** SOURCE DOCUMENT follows **
Thank you very much! I was wondering how..um...hollywood? the breed ring was. How touched up and photoshopped dogs actually were in the ring (through grooming etc). And if this was a bad thing or not.



> If he has a true gay tail, honestly, I wouldn't show him. Does he really have a gay tail, or just tend to carry it high?
> The Golden show ring is very competitive, and you will be up against lots of high quality dogs, especially in the bigger shows that you will have to participate in to get your Major wins. The judges have a hard time picking the *best* dog, and dogs with obviously faults (there's a difference between *obvious* and *disqualifying*) are just not going to be considered. A gay tail is an obvious, serious fault.


I think he definitely has a gay tail, but he doesn't always carry it that way. He carries it that way mostly when he's playing. But it does curl right over the top. Like so:
http://fc00.deviantart.net/fs38/f/2008/314/2/0/Meet_Pepe_Le_Pew_by_LikeMaNiac.jpg

I appreciate your honesty. I know showing is really competitive and expensive so even though it would be a really fun experience, if off the bat we're at a disadvantage we can scratch conformation off the list. I have quite the list of things I want to do with my dogs .



> I have heard people say you can train a dog to carry his tail lower. I have no idea how you would do that. And if ever bred, that is something that should be disclosed. I would likely not breed to a dog with a gay tail (said from the woman with only males)! As a stud dog owner, I wouldn't be thrilled to see offspring of my dog out there if they were not competitive or had such an obvious fault. That's just my 2 cents. Conformation is fun and we need new people in the sport. Why not ask your breeder for an honest critique as well as the stud dog owner. They should be able to guide you.


Thank you for your input! I was wondering if I could train him, while gaiting to carry his tail lower. For the most part when he trots he carries it low. Its when he's swishing his butt around or being playful that he carries it higher. I do plan on setting up a time to go visit my breeder and have her look over him. I don't know how much its worth, but my vet and the orthopedist said that Oliver was one of the most well-put together golden's they've ever seen. That's why I got a little more interested in showing him.
** End of SOURCE DOCUMENT **
CHECK YOUR UNDERSTANDING:
A – Write out the passage of the Golden Retriever show thread starting at "I appreciate your" and ending at "with my dogs .".
B – In the Golden Retriever show thread, why does the quoted reply say a dog with a true gay tail is unlikely to be considered in the show ring? Answer in one to three sentences.
** DATASET CONTENT follows **
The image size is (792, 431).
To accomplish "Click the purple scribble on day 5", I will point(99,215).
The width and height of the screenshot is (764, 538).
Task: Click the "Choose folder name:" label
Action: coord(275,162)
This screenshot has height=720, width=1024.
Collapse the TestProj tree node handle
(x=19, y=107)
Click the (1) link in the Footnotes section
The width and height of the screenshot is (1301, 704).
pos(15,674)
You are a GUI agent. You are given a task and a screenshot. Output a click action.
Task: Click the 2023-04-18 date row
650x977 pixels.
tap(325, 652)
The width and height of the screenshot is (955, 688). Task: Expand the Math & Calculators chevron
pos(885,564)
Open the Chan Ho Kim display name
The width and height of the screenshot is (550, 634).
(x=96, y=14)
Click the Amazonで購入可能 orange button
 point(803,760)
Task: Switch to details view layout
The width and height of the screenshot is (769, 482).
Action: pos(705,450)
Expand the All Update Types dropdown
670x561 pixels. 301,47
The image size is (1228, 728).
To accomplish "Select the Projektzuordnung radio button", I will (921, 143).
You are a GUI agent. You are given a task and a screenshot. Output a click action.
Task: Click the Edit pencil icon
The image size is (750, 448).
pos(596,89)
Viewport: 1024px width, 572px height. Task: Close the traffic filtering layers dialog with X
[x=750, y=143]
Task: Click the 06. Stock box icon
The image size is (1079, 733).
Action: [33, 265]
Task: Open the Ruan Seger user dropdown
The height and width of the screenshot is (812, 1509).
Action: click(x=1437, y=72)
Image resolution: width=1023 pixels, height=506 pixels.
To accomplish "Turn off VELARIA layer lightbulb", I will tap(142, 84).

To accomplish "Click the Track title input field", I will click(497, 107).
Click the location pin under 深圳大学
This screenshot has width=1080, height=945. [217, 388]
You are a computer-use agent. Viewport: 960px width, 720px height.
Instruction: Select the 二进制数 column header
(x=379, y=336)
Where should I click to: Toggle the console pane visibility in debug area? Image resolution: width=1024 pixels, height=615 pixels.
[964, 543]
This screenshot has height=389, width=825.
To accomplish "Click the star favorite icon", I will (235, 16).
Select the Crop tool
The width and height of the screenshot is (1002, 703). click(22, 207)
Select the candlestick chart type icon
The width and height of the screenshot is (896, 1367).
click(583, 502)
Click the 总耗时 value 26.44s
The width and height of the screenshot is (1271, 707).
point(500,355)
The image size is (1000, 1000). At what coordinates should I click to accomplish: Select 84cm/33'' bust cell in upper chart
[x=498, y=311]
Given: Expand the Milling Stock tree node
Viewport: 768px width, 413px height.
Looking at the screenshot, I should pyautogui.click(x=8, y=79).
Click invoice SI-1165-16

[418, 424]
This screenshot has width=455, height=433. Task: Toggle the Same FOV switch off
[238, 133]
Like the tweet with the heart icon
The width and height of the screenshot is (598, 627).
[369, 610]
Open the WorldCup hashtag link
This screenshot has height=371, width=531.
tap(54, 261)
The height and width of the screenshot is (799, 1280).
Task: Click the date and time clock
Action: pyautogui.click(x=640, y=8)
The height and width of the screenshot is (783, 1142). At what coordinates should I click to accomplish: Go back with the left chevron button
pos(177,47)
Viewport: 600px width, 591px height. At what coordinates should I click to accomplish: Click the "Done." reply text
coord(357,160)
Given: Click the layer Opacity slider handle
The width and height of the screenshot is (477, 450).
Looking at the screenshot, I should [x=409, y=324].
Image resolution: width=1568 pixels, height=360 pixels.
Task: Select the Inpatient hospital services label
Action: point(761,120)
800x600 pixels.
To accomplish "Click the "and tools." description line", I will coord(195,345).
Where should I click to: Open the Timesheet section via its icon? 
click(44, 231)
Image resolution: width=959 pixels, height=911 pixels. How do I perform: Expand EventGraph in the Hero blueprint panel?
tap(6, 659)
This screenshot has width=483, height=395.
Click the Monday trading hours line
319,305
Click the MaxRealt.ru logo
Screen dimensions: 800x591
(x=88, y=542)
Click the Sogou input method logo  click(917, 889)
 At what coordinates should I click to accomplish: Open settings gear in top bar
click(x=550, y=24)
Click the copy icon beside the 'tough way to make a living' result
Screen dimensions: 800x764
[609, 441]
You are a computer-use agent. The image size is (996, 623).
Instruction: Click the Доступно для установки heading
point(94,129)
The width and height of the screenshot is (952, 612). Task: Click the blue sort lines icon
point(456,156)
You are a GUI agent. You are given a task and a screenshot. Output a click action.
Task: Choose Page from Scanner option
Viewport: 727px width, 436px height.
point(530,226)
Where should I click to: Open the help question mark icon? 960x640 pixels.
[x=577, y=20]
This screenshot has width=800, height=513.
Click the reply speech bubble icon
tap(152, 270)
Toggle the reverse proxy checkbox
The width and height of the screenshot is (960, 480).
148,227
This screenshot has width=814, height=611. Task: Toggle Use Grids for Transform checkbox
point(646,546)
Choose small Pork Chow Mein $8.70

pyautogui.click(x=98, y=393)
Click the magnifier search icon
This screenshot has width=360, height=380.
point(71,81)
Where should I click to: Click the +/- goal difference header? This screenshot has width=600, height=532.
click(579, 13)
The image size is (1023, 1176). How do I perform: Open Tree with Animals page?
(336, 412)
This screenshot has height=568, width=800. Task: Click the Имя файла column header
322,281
** End of DATASET CONTENT **
RESPONSES BY TASK:
A –
I appreciate your honesty. I know showing is really competitive and expensive so even though it would be a really fun experience, if off the bat we're at a disadvantage we can scratch conformation off the list. I have quite the list of things I want to do with my dogs .

B – The Golden show ring is very competitive, with many high-quality dogs, especially at the bigger shows needed for Major wins. Because judges have a hard time picking the best dog, dogs with obvious faults are not considered, and a gay tail is an obvious, serious fault.